Por outro lado, Dalton Bianchini não tinha problemas financeiros imediatos, mas naquele dia 13, ele acordou com urucubaca. Pense em um dia que tudo sai errado? Pensou? Pois, esse foi o dia de Dalton. Saiu de casa com um mal estar inexplicável, na empresa teve que passar o dia driblando maus clientes e solucionando problemas. Se não fosse o diretor da empresa não teria saído para comprar o presente de Júlia, pareceu-lhe que todos os problemas da empresa tinham despencado de uma vez em sua mesa de trabalho. No final da tarde, deixou que o tempo e o destino se incumbissem da solução dos problemas e comunicou à secretária:
-Senhorita Sílvia, não estou mais para ninguém. Algum problema agende-o para amanhã. Tenho que ir comprar o presente de Júlia. Eu e Mary não lhe dispensamos à noite.
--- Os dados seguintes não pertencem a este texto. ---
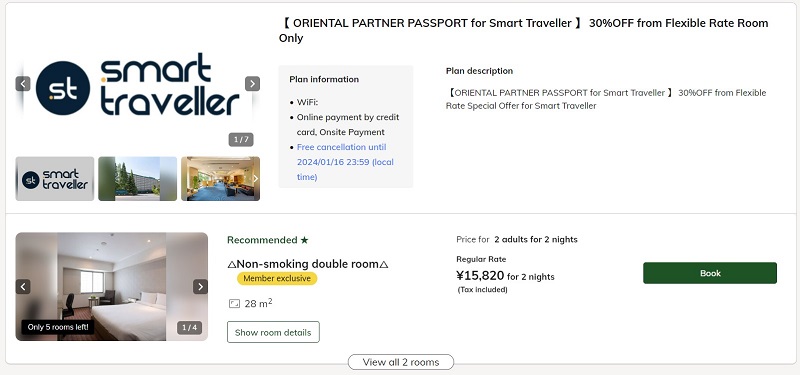
Task: Click the double room main photo
Action: tap(112, 287)
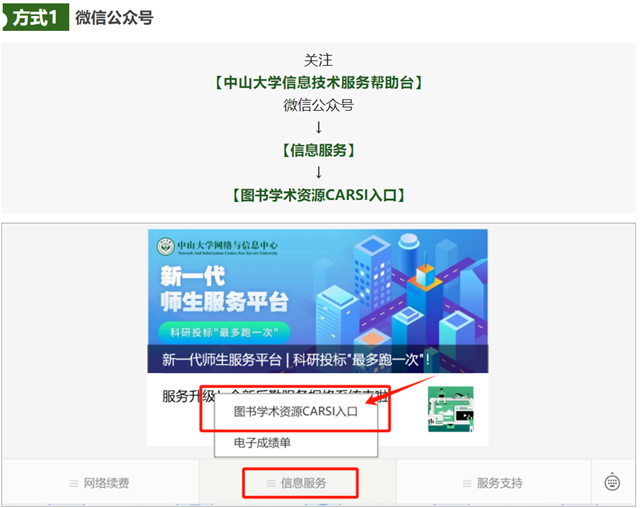Select 图书学术资源CARSI入口 in popup menu
The width and height of the screenshot is (640, 508).
tap(295, 411)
Para cumprir os maus presságios, surge um jovem inconseqüente, que entra num estacionamento de um shopping como se estivesse numa pista de mão única e fosse o dono do asfalto que estivesse à sua frente, deixando a preocupação e os riscos com o motorista que viesse à sua traseira.
VII
-Alô, é dona Mary?
-Sim, o quê deseja?
-Dona Mary, aqui é do hospital Santo Antônio... – foi abruptamente interrompida.
-Hospital? Meu Deus... O quê houve com Dalton!? – estava desesperada.
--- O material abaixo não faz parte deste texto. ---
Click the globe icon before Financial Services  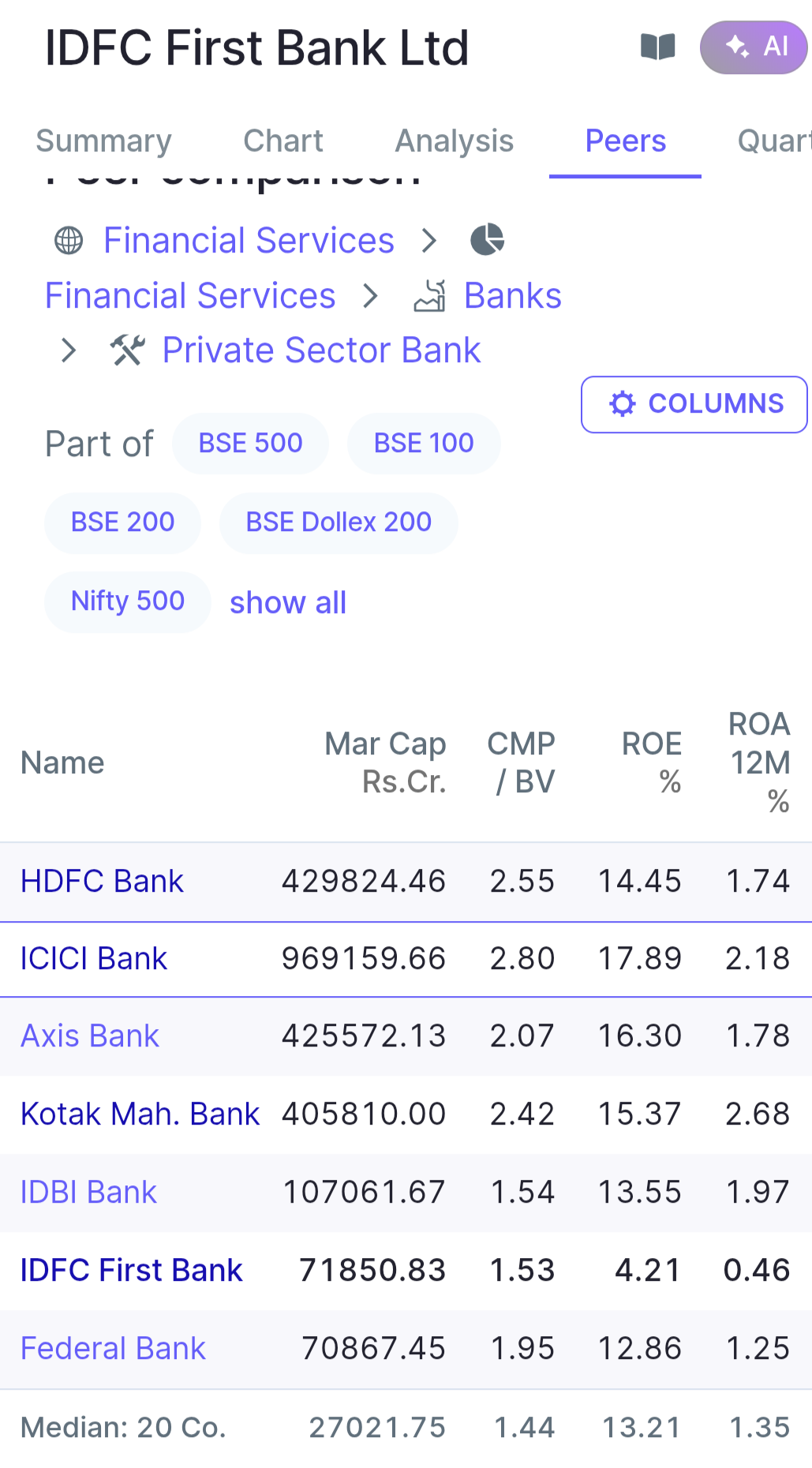point(69,241)
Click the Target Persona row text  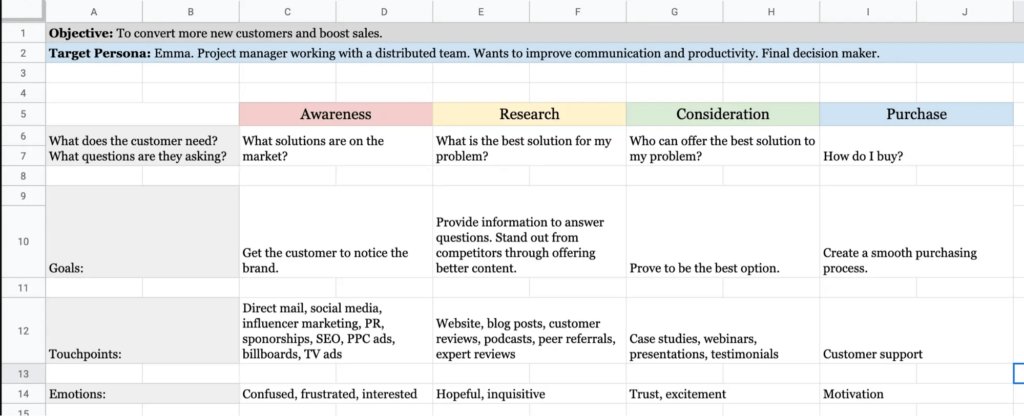[x=464, y=53]
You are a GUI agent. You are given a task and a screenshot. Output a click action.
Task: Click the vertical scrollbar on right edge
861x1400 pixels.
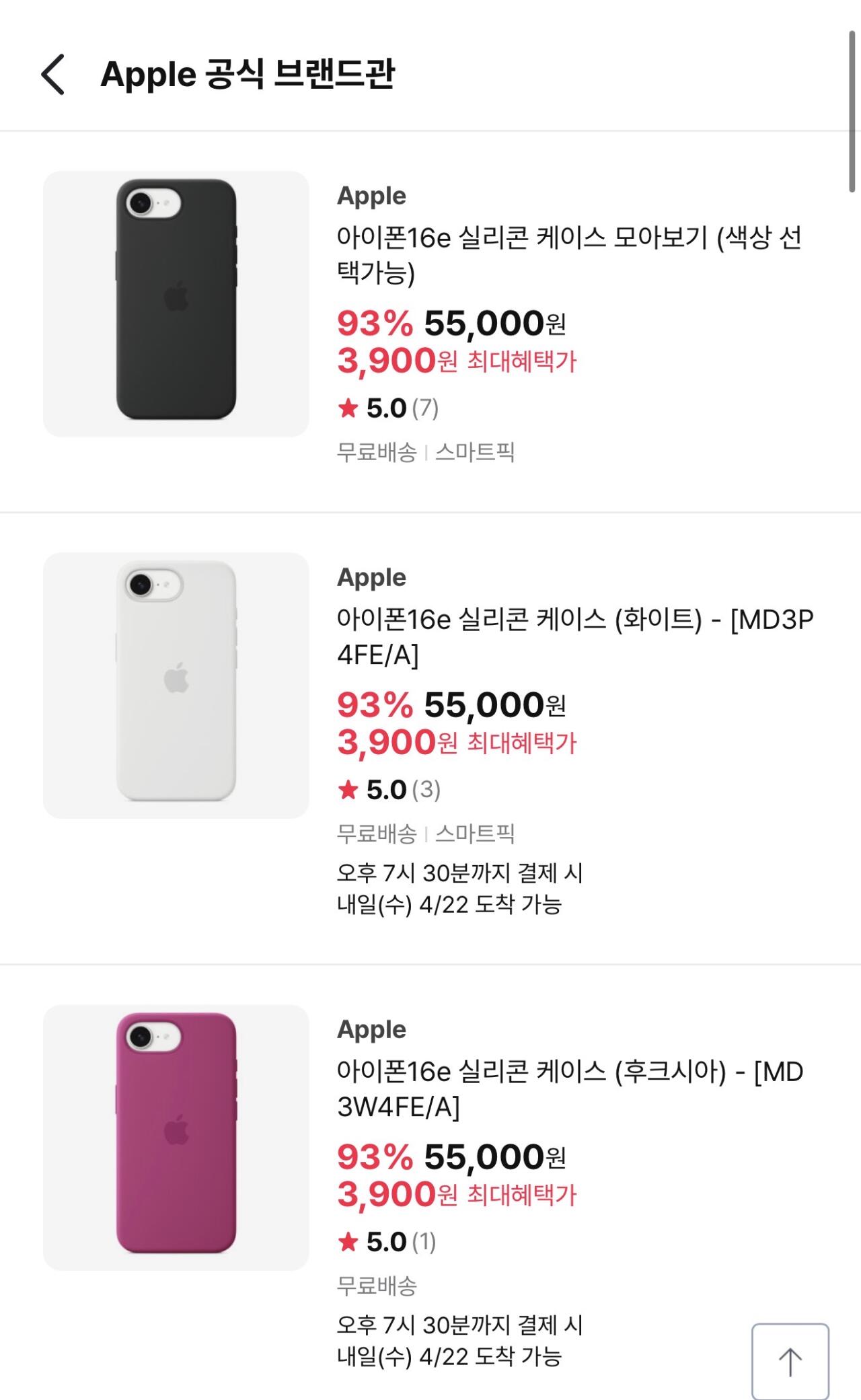tap(852, 111)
-Calma senhora, foi um acidente...
-Acidente?
-Sim, mas tenha calma, tudo está sob controle. O senhor Dalton foi atropelado por um carro e fraturou a perna direita... – foi interrompida mais uma vez.
-A senhorita me pede calma e meu marido aí hospitalizado!!! – gritou.
-Por favor, senhora, nada de pânico. Seu marido está lúcido e pediu-me para que não estragasse o aniversário da garota com sinistras notícias, logo, ele estará em casa. – tentou tranqüilizá-la.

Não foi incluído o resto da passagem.